Lang geleden volgde ik voor SVO een cursus ‘onderwijsmedewerker’. De heer Van der Wart bracht ons destijds allerlei onderwijstrucjes bij. Wij vakidioten werden getraind en geschoold en het was een feest om naar Bilthoven te rijden. Naast gezellig, was het ook leerzaam. Zowel ten aanzien van het slagersvakonderwijs, als op het sociale vlak leerde ik veel.
Wat mij vooral is bijgebleven zijn de beeldspraken van de heer Van der Wart. Zo sprak hij bijvoorbeeld over ‘het denken begint bij het aanschouwelijke’. Daarmee bedoelde hij: als je een spreekbeurt houdt over een olifant; neem dan een olifant mee! Een leerling moet iets zien, dan blijft het beter hangen. Concreet aanschouwelijk zijn, is wat toekomstige slagers nodig hebben: laten zien, proberen, actief meedoen is wat de slagersleerling graag wil, anders had hij of zij immers niet gekozen voor het slagersvak!
Een andere metafoor van hem is: ‘wanneer de roos zichzelve siert, siert zij ook de tuin’. Van der Wart wilde daarmee zeggen dat de houding/attitude van de docent bepalend is voor de rest van het team. De leerlingen worden bewust en onbewust beïnvloed door de mensen die hun voorbeeld zijn: ouders, collega’s maar ook de docenten van de SVO . Dat is de roos die de hele tuin, vol met enthousiaste slagersleerlingen opsiert.
In “De Slager” las ik onlangs dat SVO een digitale leeromgeving introduceert, met als bijschrift (ik citeer): ‘zo sluiten onze opleidingen nog beter aan op wat de slagersbranche nodig heeft’. Wat ik me dan meteen afvraag is: ‘hebben de leerlingen een digitale leeromgeving nodig?
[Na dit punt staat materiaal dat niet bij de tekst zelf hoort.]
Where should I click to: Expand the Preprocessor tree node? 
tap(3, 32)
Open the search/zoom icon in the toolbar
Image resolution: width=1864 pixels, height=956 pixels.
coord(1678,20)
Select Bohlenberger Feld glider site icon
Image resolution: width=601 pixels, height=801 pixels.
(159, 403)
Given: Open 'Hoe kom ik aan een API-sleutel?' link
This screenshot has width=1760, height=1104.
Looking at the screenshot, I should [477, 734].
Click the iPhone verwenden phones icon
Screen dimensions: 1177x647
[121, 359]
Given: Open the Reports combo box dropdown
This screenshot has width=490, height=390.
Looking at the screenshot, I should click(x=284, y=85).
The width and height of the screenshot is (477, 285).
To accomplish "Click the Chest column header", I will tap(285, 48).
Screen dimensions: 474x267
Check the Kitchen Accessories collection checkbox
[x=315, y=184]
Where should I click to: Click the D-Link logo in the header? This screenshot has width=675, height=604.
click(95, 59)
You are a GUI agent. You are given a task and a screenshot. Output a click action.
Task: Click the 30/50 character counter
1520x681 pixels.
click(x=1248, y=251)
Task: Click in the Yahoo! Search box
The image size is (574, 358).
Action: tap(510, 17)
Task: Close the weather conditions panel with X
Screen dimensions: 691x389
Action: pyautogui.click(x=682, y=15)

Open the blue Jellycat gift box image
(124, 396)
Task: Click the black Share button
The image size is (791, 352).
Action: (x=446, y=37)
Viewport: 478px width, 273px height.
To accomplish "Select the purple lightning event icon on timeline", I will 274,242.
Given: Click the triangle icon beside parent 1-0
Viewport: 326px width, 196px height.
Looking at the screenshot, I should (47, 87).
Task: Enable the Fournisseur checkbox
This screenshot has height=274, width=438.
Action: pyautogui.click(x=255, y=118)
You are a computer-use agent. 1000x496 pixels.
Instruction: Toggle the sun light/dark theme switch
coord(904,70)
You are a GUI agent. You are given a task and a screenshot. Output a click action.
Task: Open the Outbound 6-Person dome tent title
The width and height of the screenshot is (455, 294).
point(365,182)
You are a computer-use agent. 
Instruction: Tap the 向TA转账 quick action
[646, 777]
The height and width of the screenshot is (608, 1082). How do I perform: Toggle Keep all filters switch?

Is dat wat destijds bedoeld werd met ‘het denken begint bij het aanschouwelijke’? Is de SVO -docent met de laptop en iPad ‘de roos in de tuin’? Natuurlijk kunnen we de digitale vooruitgang niet tegenhouden, dat realiseer ik me heel goed en ik weet ook dat het fundament van ons onderwijs gelegd wordt op de werkvloer. Maar laten we de oude onderwijsregels niet verslonzen en vooral aanschouwelijk blijven!